Former ORNL biologist Walderico Generoso had induced the deafness mutation, designated 14Gso, in mice by irradiating male mice with X rays and then mating them with untreated female mice. Unlike normal mice, 14Gso mouse pups were not startled by loud noises, their heads persistently bobbed, and they frequently ran in circles in their cage. These behaviors suggested defects in the inner ear, where hearing and balance are controlled. Studies of the inner ear structures of these mutant mice showed they were too defective to allow sounds to be heard.

In an attempt to locate the gene believed responsible for deafness in these mutant mice, Culiat focused on the tips of two of their chromosomes (7 and 10). Through microscope studies of stained chromosomes, ORNL's Nestor Cacheiro found evidence that genes on both tips had been disrupted and their parts exchanged. Culiat began hunting for the deafness gene in the tip of chromosome 7, which is mapped more extensively than chromosome 10 in the mouse.

Bem Culiat washes DNA samples of cloned mouse genes isolated and purified from bacterial cultures where multiple copies of the genes are made.

Using various genetic and molecular mapping techniques, Culiat localized the mutated region in chromosome 7 to a DNA segment containing muc2 (intestinal mucin 2), a gene coding for a major protein in the mucus lining of the intestine. A literature search indicated that one end of the protein produced by the human MUC2 gene is very similar to another protein associated with deafness in humans, thereby making muc2 a candidate gene for the inner ear defects observed in 14Gso mice.

"I checked the expression of this muc2 gene in the deaf mice by measuring their levels of RNA, which carry the gene's instructions for synthesizing protein," she says. "The gene is normally expressed in the intestine and kidney, but I found it was overexpressed in the stomach and lungs and showed a loss of expression in kidneys of the mutant mice. In humans, the overexpression of muc2 in the stomach is associated with chronic gastritis leading to gastric lymphomas and adenocarcinomas. Therefore, we predicted the same defects will occur in the mutant mice."

Stomach pathology studies and examination of the gastrointestinal systems of 14Gso mice by Xiaochen Lu, a researcher in Stubbs' LLNL laboratory, showed inflamed stomachs (gastritis), ulcers, and gastric cancer (lymphomas and adenocarcinomas), the same defects found in humans. "This mutant mouse," Culiat says, "is a good mouse model for studying how gastritis progresses to stomach cancer in both mice and humans."

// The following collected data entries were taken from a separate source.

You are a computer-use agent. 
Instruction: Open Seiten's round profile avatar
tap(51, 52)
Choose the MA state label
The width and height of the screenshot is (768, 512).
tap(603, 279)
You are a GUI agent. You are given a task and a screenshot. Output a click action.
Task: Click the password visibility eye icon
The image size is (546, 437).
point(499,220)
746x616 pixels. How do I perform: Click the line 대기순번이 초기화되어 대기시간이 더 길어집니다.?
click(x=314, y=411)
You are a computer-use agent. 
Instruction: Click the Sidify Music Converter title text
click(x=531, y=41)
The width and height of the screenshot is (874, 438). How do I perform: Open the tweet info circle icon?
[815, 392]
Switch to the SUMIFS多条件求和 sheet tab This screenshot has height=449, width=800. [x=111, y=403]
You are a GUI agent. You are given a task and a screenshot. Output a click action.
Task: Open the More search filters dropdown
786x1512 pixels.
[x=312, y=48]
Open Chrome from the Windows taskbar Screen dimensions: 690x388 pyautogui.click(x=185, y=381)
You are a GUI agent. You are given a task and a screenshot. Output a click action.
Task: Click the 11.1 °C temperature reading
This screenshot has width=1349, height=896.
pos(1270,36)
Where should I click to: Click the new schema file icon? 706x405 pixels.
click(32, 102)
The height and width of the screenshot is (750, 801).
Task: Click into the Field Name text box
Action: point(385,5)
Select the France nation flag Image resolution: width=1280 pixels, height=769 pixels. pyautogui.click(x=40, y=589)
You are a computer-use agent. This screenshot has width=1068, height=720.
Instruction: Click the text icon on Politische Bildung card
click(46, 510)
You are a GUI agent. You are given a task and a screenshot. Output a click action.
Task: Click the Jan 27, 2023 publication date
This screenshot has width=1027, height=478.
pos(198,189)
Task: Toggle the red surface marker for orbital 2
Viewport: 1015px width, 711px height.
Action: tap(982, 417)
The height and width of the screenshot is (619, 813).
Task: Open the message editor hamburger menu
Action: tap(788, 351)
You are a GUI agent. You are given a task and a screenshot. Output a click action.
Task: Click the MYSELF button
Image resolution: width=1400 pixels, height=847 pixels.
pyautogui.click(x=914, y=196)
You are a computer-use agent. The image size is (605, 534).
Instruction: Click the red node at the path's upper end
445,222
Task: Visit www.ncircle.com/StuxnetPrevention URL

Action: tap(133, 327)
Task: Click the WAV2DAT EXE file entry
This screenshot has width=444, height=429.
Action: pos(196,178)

So far examination of the mutant mice has revealed no abnormal expression of muc2 in inner ears. More detailed analysis of this large gene and analysis of the mutated region of mouse chromosome 10 are both needed to confirm or rule out the involvement of muc2 in the inner ear defect of 14Gso mice.

"If muc2 turns out to be the deafness gene in our mutant mice," Culiat says, "then we may be able to determine if there are mutations in this gene in certain groups of deaf people."

Culiat performed most of this research at ORNL as a postdoctoral scientists working with Stubbs. She was supported by the Alexander Hollaender Postdoctoral Fellowship Program of the Oak Ridge Institute for Science and Education.

Certain segments of the gene muc2 have been cloned and sequenced at ORNL. The sequencing and cloning of this very large gene will be completed at LLNL under the direction of Stubbs. The cloning and characterization of the chromosome regions containing the 14Gso mutation are goals of a continuing collaboration between Stubbs and Culiat.

By identifying and characterizing genes and proteins using various technologies and mouse experiments, Oak Ridge researchers are finding clues that could lead to cures for human diseases.